2. Convex vs Non-Convex¶

A function is convex if the line segment between any two points on its graph lies above or on the graph:

f(\lambda a + (1-\lambda)b) \leq \lambda f(a) + (1-\lambda)f(b) \quad \forall \lambda \in [0,1]

(1)

For convex functions:

Every local minimum is a global minimum
Gradient descent is guaranteed to find the global optimum (with appropriate lr)

Neural networks are non-convex. They have many local minima and saddle points. In practice, this is often acceptable — many local minima of deep networks are nearly as good as the global minimum.

fig, axes = plt.subplots(1, 2, figsize=(13, 5))

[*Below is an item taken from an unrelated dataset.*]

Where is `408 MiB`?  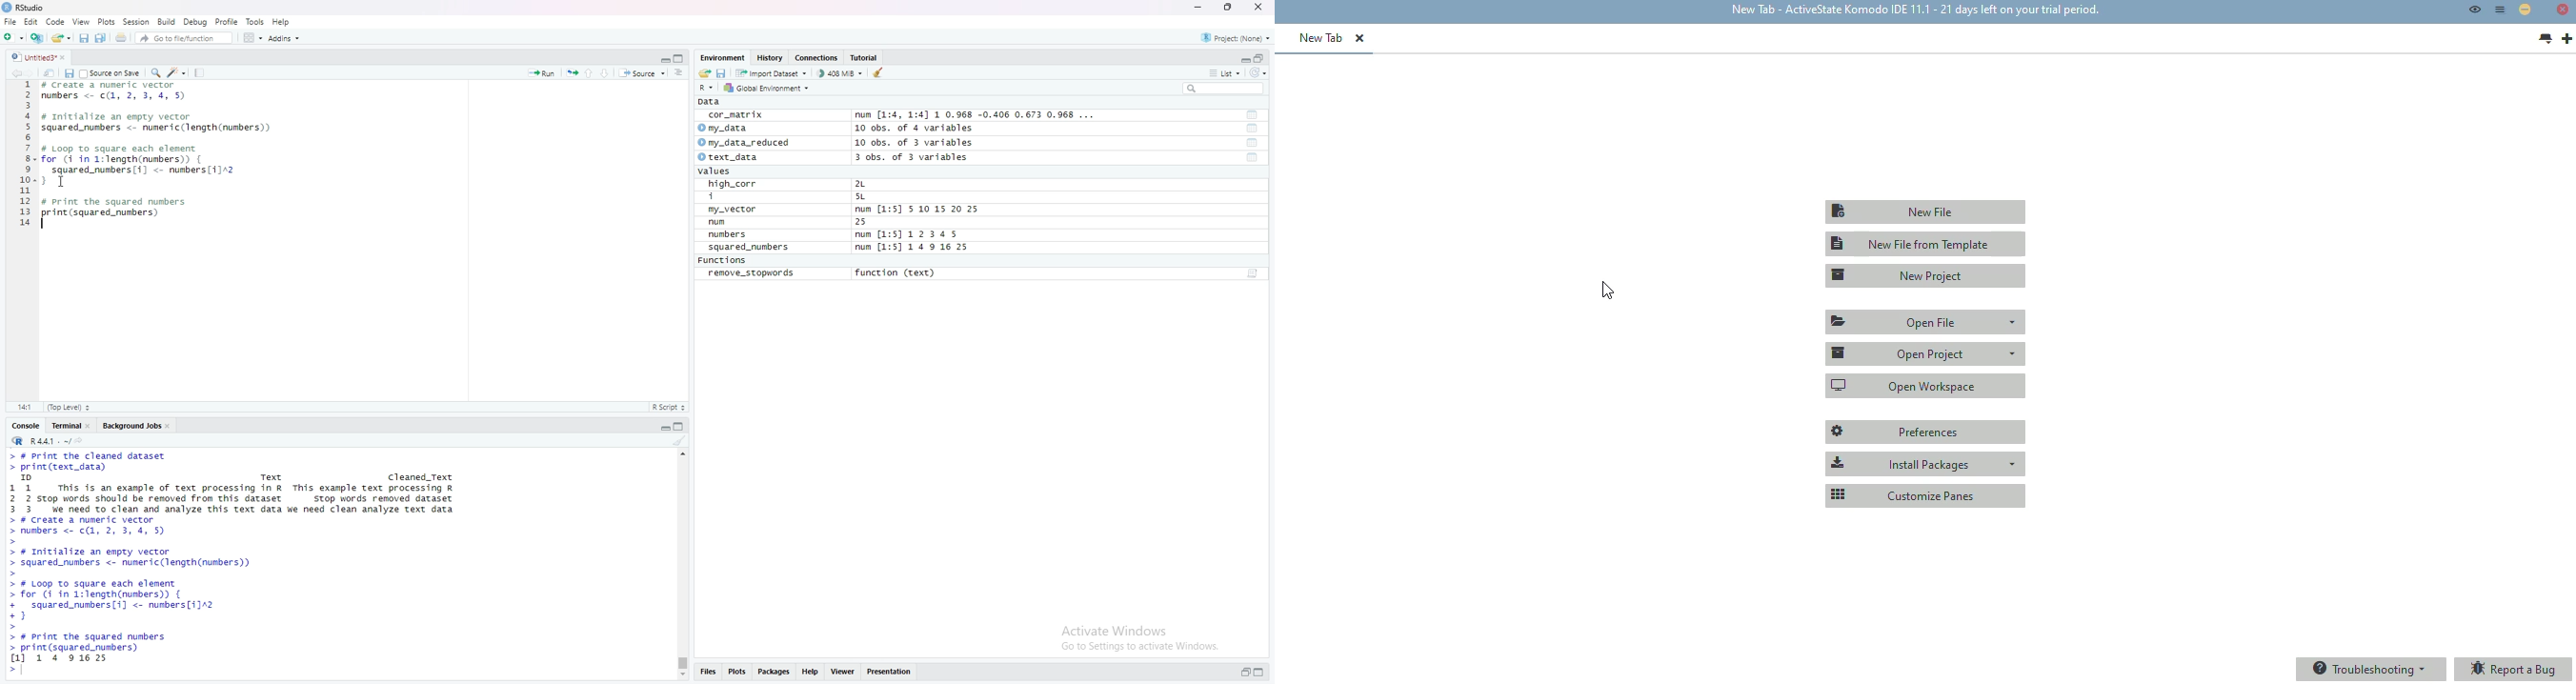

x = np.linspace(-3, 3, 400)

# Convex: x^2
axes[0].plot(x, x**2, color='steelblue', linewidth=2.5)
x1, x2 = -2.0, 1.5
y1, y2 = x1**2, x2**2
xm = 0.5*x1 + 0.5*x2
ym = 0.5*y1 + 0.5*y2
axes[0].plot([x1, x2], [y1, y2], 'o--', color='red', linewidth=2, markersize=8, label='chord')
axes[0].scatter([xm], [xm**2], color='green', s=100, zorder=8, label='f(midpoint)')
axes[0].scatter([xm], [ym], color='red', s=100, zorder=8, marker='^', label='midpoint of chord')
axes[0].set_title('Convex: f(x) = x²\nChord always above the graph')
axes[0].legend(fontsize=9)
axes[0].set_xlabel('x')

# Non-convex: x^4 - 2x^2
fnc = lambda x: x**4 - 2*x**2
axes[1].plot(x, fnc(x), color='steelblue', linewidth=2.5)
x1, x2 = -1.8, 1.5
y1, y2 = fnc(x1), fnc(x2)
xm = 0.5*x1 + 0.5*x2
ym = 0.5*y1 + 0.5*y2
x_chord = np.linspace(x1, x2, 100)
y_chord = y1 + (y2-y1)/(x2-x1) * (x_chord - x1)
axes[1].plot(x_chord, y_chord, '--', color='red', linewidth=2, label='chord')
axes[1].plot(x_chord, fnc(x_chord), color='steelblue', linewidth=2, alpha=0.4)
axes[1].fill_between(x_chord, fnc(x_chord), y_chord,
                     where=y_chord < fnc(x_chord), color='red', alpha=0.3, label='chord below graph')
axes[1].set_title('Non-convex: f(x) = x⁴ - 2x²\nChord can go below the graph')
axes[1].legend(fontsize=9)
axes[1].set_xlabel('x')

plt.suptitle('Convex vs Non-Convex Functions', fontsize=13, fontweight='bold')
plt.tight_layout()
plt.show()

3. Summary¶

Loss landscapes contain minima, saddle points, and plateaus
Gradient descent is sensitive to initialization — different starts can find different local minima
Convex functions: local minimum = global minimum, gradient descent guaranteed to converge
Non-convex functions (neural networks): many local minima, but many are practically good
The geometry of the landscape (curvature) is captured by the Hessian (ch217)

4. Forward References¶

Saddle points — stationary points that are not minima — are the specific subject of ch214 — Saddle Points. The curvature of the landscape (how flat or sharp are the minima) is analyzed using second derivatives in ch217 — Second Derivatives. The full training loop that navigates this landscape is ch227 — Gradient-Based Learning.